Tarangire National Park is a national park in Tanzania's Manyara Region. The name of the park originates from the Tarangire River that crosses the park. The Tarangire River is the primary source of fresh water for wild animals in the Tarangire Ecosystem during the annual dry season. The Tarangire Ecosystem is defined by the long-distance migration of wildebeest and zebras. During the dry season thousands of animals concentrate in Tarangire National Park from the surrounding wet-season dispersal and calving areas.

It covers an area of approximately 2850 km2. The landscape is composed of granitic ridges, river valley, and swamps. Vegetation is a mix of Acacia woodland, Combretum woodland, seasonally flooded grassland, and Adansonia trees.

==Flora and fauna==
The park is famous for its high density of elephants and baobab trees. Visitors to the park in the June to November dry season can expect to see large herds of thousands of zebra, wildebeest and cape buffalo. Other common resident animals include waterbuck, giraffe, dik dik, impala, eland, Grant's gazelle, vervet monkey, banded mongoose, and olive baboon. Predators in Tarangire include lion, leopard, cheetah, caracal, honey badger, and African wild dog.

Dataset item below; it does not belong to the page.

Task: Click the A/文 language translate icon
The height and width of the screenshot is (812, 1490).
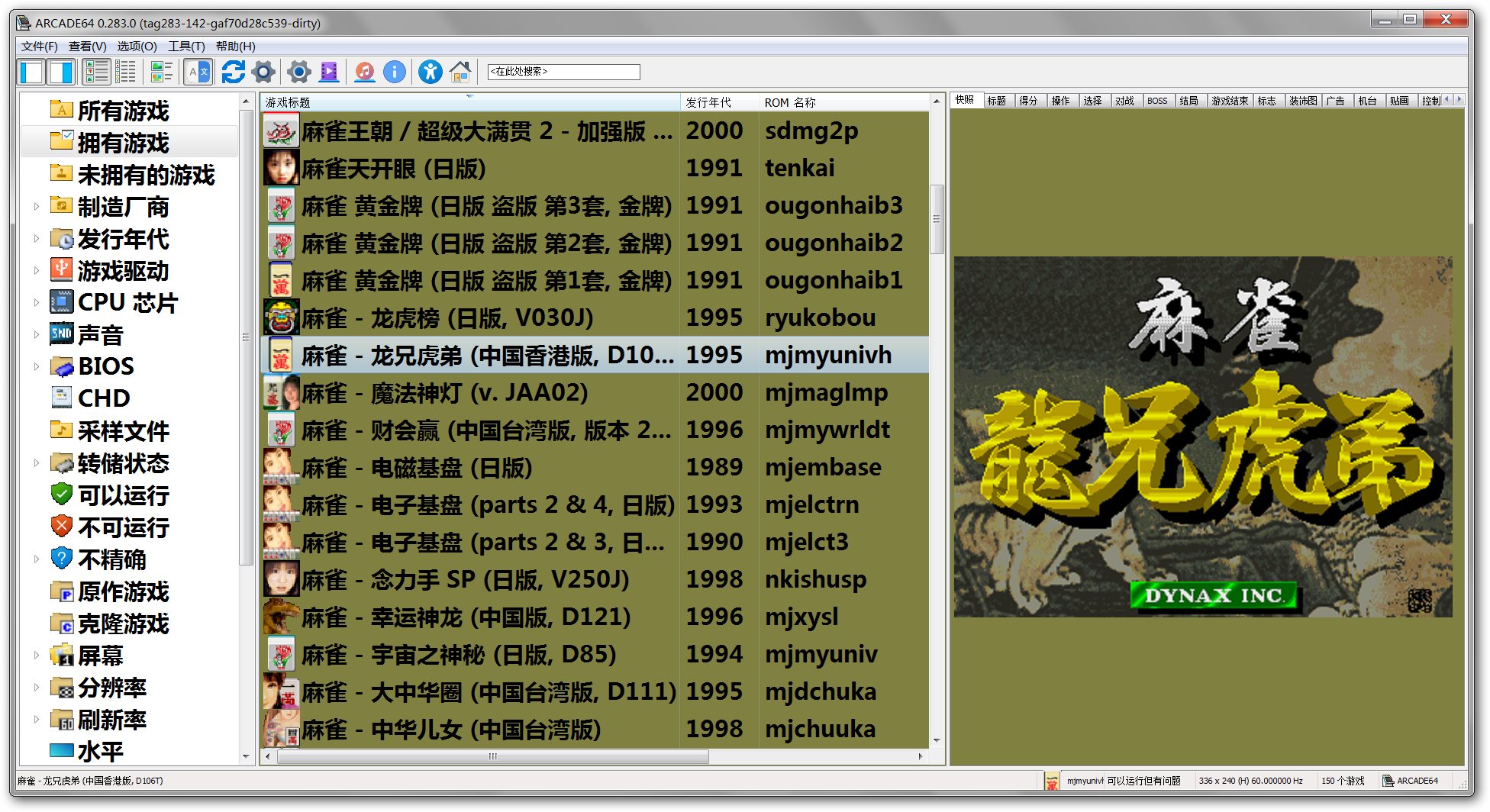Action: click(x=198, y=72)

The oldest known elephant to give birth to twins is found in Tarangire. A recent birth of elephant twins in the Tarangire National Park of Tanzania is a great example of how the birth of these two healthy and thriving twins can beat the odds.

Home to more than 550 bird species, the park is a haven for bird enthusiasts. The park is also famous for the termite mounds that dot the landscape. Those that have been abandoned are often home to dwarf mongoose. In 2015, a giraffe that is white due to leucism was spotted in the park. Wildlife research is focused on African bush elephant and Masai giraffe.

Since 2005, the protected area is considered a Lion Conservation Unit.

==Location and access==
Tarangire National Park can be reached via paved road south from Arusha in under two hours. Lake Manyara National Park is a 70 kilometre (43 mile) drive from Tarangire.